Milton Friedman, recipient of the 1976 Nobel Memorial Prize for Economic Science, was Senior Research Fellow at the Hoover Institution and the Paul Snowden Russell Distinguished Service Professor Emeritus of Economics at the University of Chicago. He passed away on Nov. 16, 2006. He was a member of the research staff of the National Bureau of Economic Research and a member of the President’s Commission on an All-Volunteer Armed Force, President’s Commission on White House Fellows, and President Ronald Reagan’s Economic Policy Advisory Board. Friedman also served as an informal economic adviser to the presidential campaigns of Barry Goldwater, Richard Nixon, and Ronald Reagan.

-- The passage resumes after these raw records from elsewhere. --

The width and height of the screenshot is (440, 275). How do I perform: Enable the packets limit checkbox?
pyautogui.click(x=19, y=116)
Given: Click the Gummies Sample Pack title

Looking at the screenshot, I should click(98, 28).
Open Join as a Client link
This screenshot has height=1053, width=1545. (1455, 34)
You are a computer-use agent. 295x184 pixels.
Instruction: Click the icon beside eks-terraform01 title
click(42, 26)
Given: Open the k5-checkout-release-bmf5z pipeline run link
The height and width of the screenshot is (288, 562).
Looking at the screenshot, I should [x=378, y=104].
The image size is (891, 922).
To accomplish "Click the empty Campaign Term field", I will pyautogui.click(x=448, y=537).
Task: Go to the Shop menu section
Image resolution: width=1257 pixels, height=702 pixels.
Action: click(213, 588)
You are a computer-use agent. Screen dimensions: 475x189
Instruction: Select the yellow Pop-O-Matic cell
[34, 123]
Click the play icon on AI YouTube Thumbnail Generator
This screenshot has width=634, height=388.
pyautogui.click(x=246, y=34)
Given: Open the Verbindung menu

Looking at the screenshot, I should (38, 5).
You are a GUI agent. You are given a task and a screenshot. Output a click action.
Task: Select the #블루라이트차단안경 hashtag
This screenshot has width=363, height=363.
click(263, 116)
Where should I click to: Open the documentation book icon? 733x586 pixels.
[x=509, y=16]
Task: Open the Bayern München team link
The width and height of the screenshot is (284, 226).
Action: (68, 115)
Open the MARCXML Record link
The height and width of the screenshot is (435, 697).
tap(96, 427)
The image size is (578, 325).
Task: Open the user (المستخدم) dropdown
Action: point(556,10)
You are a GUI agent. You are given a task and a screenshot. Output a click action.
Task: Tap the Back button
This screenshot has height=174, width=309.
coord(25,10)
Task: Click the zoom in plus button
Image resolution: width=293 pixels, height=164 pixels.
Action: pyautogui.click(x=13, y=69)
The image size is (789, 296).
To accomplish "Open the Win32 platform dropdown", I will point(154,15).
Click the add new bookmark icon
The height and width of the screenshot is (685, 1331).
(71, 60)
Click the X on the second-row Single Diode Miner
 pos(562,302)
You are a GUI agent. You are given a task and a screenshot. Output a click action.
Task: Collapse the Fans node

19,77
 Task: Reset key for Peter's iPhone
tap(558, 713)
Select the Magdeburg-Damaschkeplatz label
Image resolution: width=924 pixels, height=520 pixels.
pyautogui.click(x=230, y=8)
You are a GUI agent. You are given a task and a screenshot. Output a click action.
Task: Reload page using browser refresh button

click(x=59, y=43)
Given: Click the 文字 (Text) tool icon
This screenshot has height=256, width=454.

Friedman received a B.A. in 1932 from Rutgers University, an M.A. in 1933 from the University of Chicago, and a Ph.D. in economics 1946 from Columbia University. He was awarded the Presidential Medal of Freedom in 1988 and received the National Medal of Science the same year. He was a past president of the American Economic Association, Western Economic Association, and Mont Pelerin Society and was a member of the American Philosophical Society and the National Academy of Sciences. He was also awarded honorary degrees by universities in the United States, Japan, Israel, and Guatemala, as well as the Grand Cordon of the First Class Order of the Sacred Treasure by the Japanese government in 1986.
His popular books include Capitalism and Freedom; Bright Promises, Dismal Performance; Free to Choose (with Rose Friedman); Tyranny of the Status Quo, and Two Lucky People (with Rose Friedman), and his scholarly books include A Theory of the Consumption Function, The Optimum Quantity of Money and Other Essays, and (with Anna J. Schwartz) A Monetary History of the United States, Monetary Statistics of the United States, and Monetary Trends in the United States and the United Kingdom.